» Extracted records

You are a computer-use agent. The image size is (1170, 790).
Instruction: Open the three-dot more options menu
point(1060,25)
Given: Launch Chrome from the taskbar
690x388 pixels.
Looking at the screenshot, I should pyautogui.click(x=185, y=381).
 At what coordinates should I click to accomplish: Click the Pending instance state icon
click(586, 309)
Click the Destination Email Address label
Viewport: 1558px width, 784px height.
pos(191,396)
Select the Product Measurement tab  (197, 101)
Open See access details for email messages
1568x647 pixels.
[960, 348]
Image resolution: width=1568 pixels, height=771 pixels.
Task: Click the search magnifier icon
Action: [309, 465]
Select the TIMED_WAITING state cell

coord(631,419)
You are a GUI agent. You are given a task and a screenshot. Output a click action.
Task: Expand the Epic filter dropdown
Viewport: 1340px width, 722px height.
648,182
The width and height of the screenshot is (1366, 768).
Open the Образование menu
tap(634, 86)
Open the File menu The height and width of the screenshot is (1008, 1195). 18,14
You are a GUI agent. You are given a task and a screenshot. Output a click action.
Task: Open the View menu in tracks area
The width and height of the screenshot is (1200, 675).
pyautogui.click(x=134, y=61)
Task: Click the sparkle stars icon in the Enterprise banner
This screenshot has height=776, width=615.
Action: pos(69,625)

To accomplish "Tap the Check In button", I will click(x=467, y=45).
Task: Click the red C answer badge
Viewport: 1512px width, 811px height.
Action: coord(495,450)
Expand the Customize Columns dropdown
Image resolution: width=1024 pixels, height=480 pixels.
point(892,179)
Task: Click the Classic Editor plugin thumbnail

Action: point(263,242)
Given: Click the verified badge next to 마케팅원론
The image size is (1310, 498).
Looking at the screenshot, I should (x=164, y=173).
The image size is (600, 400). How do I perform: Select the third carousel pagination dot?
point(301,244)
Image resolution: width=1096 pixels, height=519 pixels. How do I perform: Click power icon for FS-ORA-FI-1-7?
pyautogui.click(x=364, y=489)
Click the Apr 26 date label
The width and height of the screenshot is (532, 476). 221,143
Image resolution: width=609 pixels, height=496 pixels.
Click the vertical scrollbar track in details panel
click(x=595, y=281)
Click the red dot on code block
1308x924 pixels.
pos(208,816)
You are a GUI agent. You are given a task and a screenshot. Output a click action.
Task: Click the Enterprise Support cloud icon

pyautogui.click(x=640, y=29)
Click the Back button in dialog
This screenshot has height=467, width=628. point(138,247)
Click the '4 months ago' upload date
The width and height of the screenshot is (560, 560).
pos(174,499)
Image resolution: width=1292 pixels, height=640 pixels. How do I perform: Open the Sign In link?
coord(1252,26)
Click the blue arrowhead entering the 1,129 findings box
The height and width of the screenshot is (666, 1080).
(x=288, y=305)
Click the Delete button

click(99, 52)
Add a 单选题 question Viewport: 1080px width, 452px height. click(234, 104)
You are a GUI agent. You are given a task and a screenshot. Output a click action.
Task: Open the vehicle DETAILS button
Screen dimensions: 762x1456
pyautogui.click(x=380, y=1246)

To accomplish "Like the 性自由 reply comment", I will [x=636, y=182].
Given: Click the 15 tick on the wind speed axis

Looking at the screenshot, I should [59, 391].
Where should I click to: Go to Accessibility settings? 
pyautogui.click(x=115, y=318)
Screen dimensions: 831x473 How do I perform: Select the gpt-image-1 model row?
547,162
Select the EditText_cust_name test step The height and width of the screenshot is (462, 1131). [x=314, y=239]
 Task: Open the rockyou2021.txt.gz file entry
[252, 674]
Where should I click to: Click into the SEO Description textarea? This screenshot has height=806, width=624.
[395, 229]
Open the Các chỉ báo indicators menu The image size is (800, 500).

» What you should do
From the entries, report each line that includes the word "badge".

» Answer box
Task: Click the red C answer badge
Given: Click the verified badge next to 마케팅원론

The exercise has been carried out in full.